> **Instructions to follow**: Below are records to be transcribed exactly; any pictures should be left out.

(Items from a dataset)
┏━━

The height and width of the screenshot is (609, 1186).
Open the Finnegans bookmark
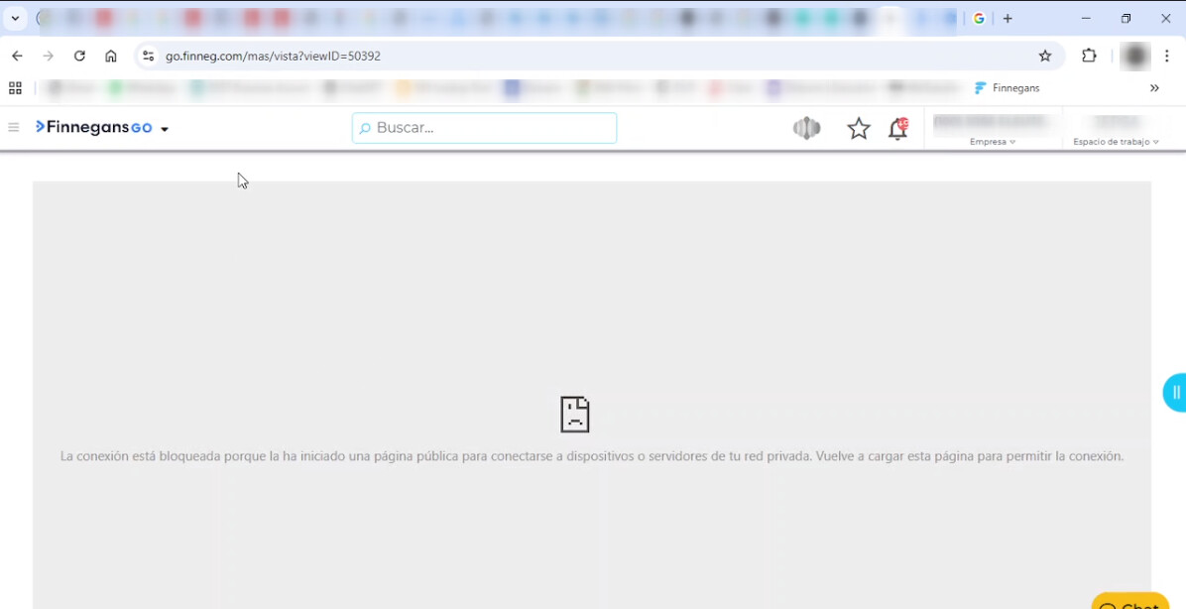coord(1008,88)
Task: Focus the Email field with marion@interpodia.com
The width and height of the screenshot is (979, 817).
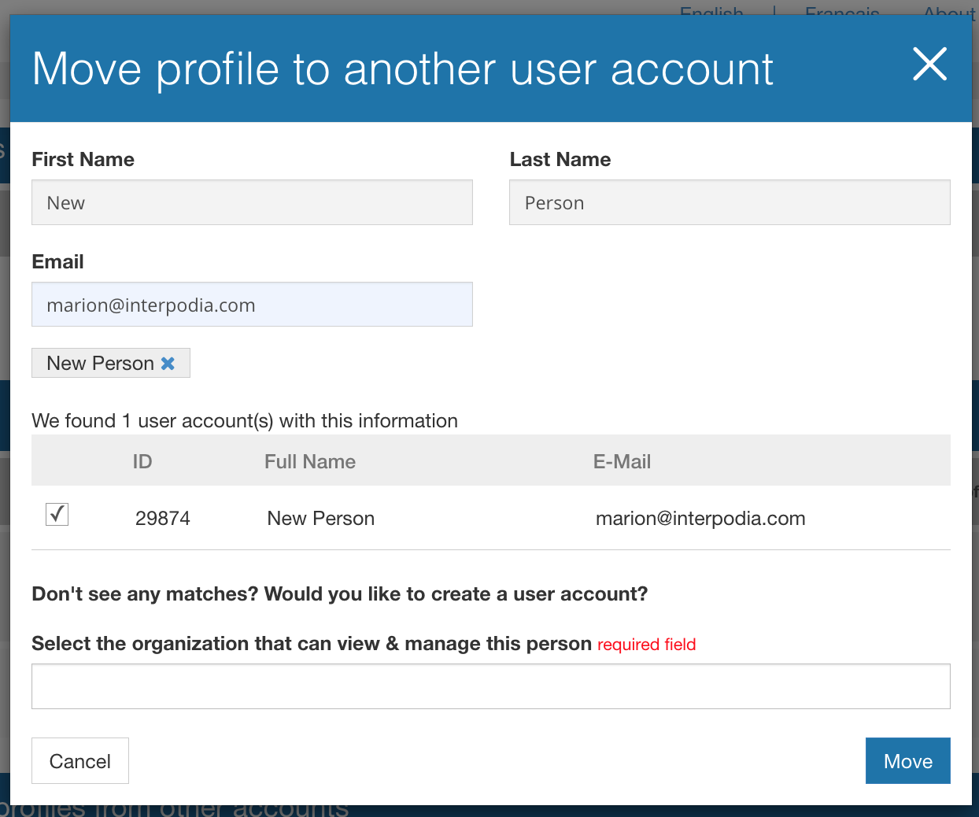Action: point(252,305)
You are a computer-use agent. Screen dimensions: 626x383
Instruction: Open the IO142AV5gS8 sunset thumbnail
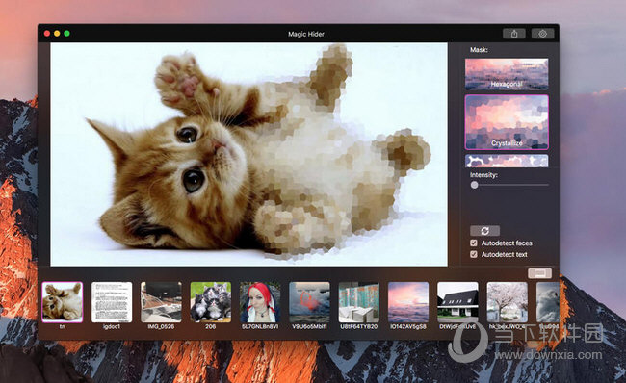(x=408, y=302)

┗━━

> **Solution for this exercise**:
The height and width of the screenshot is (609, 1186).
Open the Finnegans bookmark
coord(1008,88)
Task: Focus the Email field with marion@interpodia.com
The width and height of the screenshot is (979, 817).
Action: point(252,305)
You are a computer-use agent. Screen dimensions: 626x383
Instruction: Open the IO142AV5gS8 sunset thumbnail
(x=408, y=302)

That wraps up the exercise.